Travail demandé: Dans l'extrait ci-dessous sur Forster, quels verbes au futur ont pour sujet « elle » dans la phrase qui commence par « Elle stimulera » ?

Extrait:
- - - -

Mais ce péril n’est pas à craindre. Non, non, il n’est pas possible que les forces de vie, une fois libérées, arrivent à se neutraliser les unes les autres Et Forster, dans sa complaisance pour l’universelle et incessante expansion de toutes les énergies, va jusqu’à reconnaître la légitimité de l’arbitraire momentané de la force. Elle stimulera, elle réveillera, elle obligera toutes les énergies qu’elle menace à une vigueur nouvelle. Que cette force seulement ne soit pas figée et perpétuée en constitution oppressive, en dogmes stupéfiants ; qu’elle soit le vif et rapide éclair de la liberté humaine.

« Une constitution de toute l’humanité qui nous délivrerait du joug des passions et par là de l’arbitraire du plus fort, et imposerait à tous comme suprême la même loi de raison, manquerait probablement le but de l’universelle perfection autant que la monarchie universelle. Que nous servirait-il que nous ayons la liberté de développer nos facultés intellectuelles si soudain le désir de les développer nous faisait défaut ?

- - - -

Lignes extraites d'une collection
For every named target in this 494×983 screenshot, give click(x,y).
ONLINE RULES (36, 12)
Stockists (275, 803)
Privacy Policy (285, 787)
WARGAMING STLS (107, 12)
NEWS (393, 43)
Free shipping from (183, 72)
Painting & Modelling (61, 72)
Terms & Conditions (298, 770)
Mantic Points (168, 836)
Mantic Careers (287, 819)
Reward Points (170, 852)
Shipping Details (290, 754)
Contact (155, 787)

- - - -

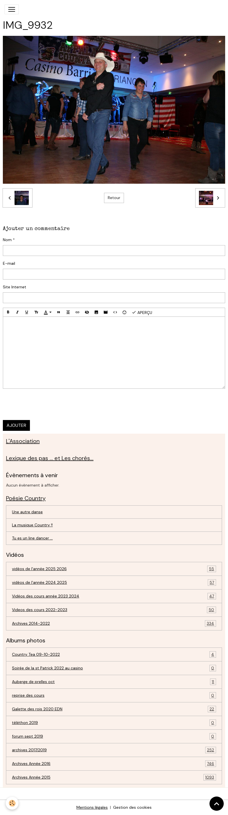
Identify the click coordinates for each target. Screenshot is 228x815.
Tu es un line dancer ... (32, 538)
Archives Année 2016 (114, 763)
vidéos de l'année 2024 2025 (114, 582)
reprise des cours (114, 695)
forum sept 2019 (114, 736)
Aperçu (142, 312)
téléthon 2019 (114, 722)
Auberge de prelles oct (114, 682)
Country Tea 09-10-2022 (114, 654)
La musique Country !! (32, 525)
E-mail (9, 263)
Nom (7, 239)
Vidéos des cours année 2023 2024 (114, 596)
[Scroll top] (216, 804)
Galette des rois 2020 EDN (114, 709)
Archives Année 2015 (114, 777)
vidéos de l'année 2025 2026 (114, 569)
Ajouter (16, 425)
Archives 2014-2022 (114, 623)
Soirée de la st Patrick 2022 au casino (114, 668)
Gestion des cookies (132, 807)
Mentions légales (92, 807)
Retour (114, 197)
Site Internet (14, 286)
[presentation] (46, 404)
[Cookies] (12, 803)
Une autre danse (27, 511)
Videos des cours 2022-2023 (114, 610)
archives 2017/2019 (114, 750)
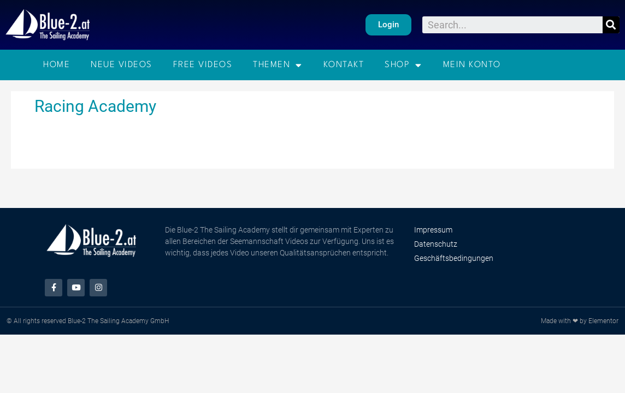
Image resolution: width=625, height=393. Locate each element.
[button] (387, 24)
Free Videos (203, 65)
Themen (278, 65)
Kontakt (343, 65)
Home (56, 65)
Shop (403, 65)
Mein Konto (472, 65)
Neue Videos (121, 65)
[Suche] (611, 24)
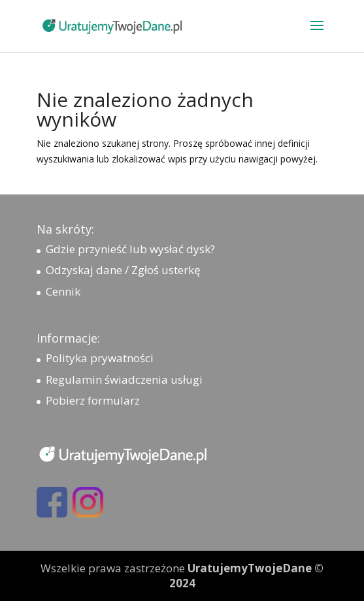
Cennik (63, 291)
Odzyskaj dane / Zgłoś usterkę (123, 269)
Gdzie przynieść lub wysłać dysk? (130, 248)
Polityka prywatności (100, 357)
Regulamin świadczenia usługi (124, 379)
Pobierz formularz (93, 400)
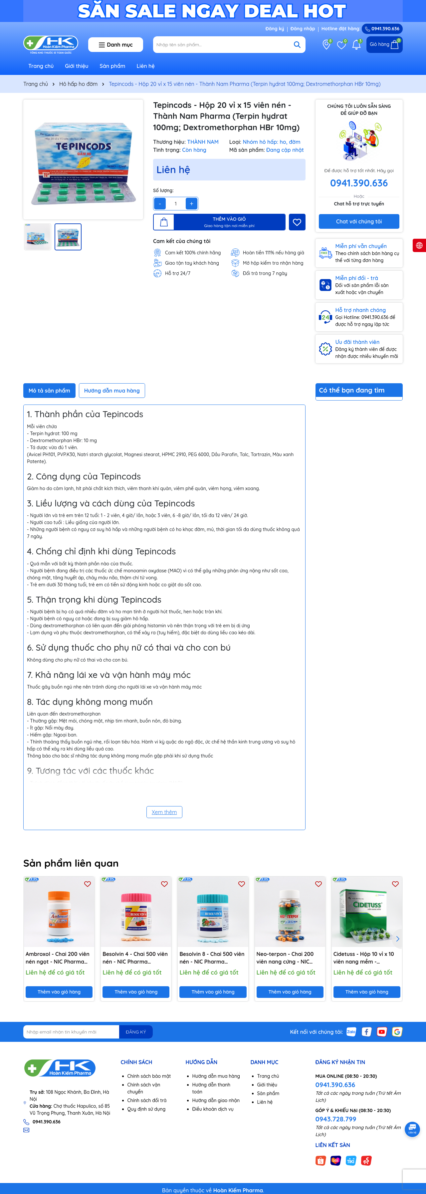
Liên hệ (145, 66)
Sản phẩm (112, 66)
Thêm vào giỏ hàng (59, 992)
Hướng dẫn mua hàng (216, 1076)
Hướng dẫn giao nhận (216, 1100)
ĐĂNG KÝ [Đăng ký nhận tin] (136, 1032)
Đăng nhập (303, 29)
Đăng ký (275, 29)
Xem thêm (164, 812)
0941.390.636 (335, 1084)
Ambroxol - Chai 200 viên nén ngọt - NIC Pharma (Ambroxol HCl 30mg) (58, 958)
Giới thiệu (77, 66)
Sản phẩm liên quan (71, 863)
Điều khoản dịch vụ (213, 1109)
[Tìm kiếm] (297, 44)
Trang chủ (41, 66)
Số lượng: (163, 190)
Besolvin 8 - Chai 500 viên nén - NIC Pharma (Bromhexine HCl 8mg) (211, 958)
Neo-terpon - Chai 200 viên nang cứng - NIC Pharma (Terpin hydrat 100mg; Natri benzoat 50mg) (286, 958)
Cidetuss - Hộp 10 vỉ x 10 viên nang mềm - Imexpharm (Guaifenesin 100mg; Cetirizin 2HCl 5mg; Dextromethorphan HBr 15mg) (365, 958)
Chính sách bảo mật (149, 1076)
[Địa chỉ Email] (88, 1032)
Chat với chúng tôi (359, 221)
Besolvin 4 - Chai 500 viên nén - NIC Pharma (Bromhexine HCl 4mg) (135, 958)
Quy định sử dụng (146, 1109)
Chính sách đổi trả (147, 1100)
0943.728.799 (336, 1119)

- - - -

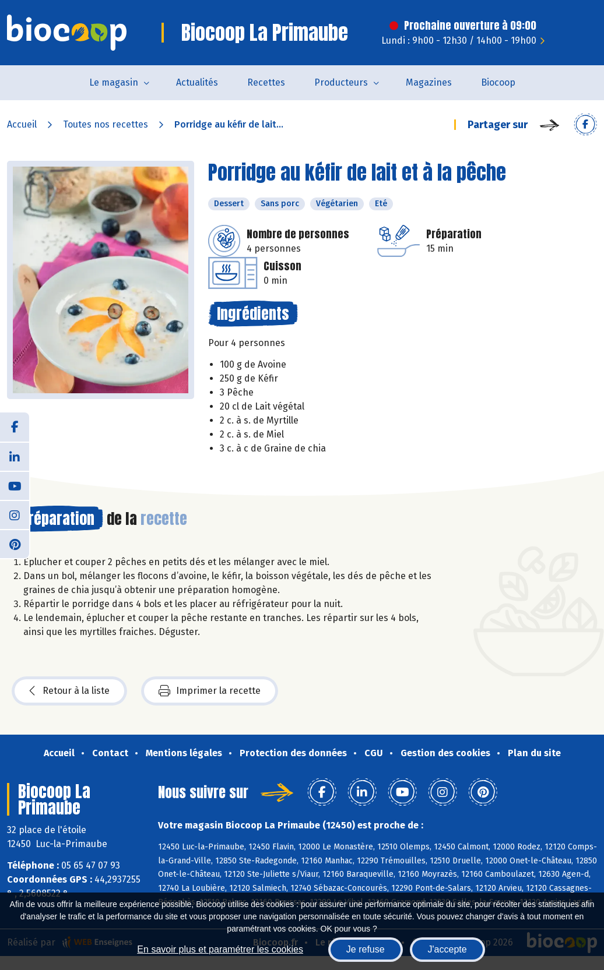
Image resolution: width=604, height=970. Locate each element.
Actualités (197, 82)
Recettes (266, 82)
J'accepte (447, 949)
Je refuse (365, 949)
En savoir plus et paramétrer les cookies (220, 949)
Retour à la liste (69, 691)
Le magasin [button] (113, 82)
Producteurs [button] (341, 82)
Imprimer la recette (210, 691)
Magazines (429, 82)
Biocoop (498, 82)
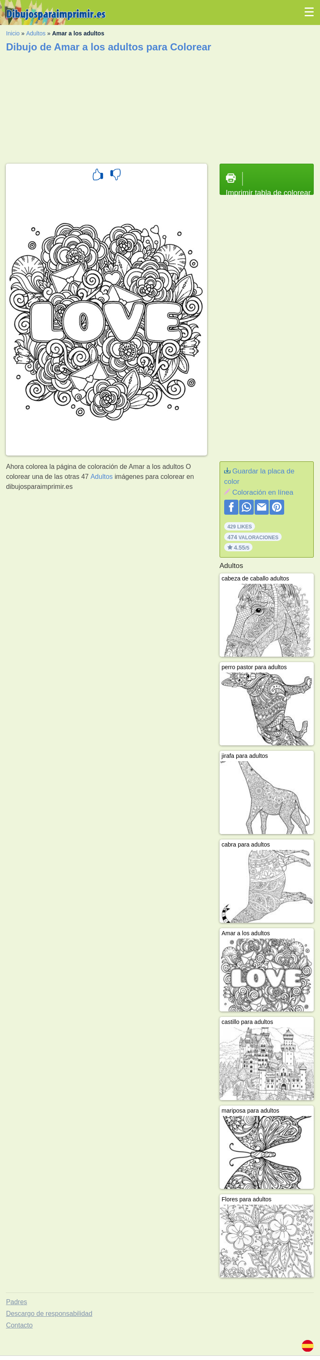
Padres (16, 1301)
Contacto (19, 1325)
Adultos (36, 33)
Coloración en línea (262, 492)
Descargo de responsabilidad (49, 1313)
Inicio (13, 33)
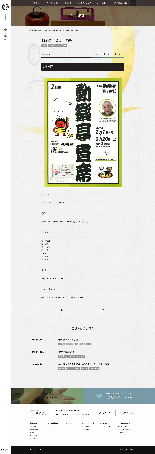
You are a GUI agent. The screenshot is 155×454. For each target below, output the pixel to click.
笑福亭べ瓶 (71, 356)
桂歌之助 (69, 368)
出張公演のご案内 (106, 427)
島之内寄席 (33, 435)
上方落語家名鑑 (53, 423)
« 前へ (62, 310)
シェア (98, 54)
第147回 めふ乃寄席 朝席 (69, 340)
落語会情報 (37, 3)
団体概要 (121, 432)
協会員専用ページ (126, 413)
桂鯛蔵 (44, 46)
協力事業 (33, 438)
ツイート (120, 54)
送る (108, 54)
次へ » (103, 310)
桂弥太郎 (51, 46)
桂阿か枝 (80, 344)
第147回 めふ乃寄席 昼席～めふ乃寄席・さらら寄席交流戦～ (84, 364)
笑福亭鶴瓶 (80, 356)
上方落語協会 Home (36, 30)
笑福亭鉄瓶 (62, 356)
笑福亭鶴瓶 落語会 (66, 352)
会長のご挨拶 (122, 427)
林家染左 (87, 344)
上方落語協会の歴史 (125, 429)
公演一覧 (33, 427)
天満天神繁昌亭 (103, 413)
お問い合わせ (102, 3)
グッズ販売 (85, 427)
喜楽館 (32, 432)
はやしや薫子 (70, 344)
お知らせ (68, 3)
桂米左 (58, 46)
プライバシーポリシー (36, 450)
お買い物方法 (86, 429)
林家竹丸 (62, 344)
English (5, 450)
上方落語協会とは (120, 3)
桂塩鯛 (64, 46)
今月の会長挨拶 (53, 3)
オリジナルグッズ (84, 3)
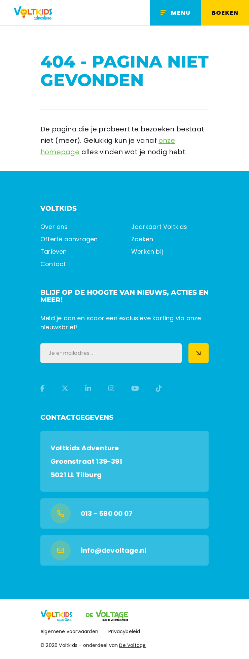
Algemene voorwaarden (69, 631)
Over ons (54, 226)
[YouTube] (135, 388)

- - - -

Résultat attendu: stimulera, réveillera, obligera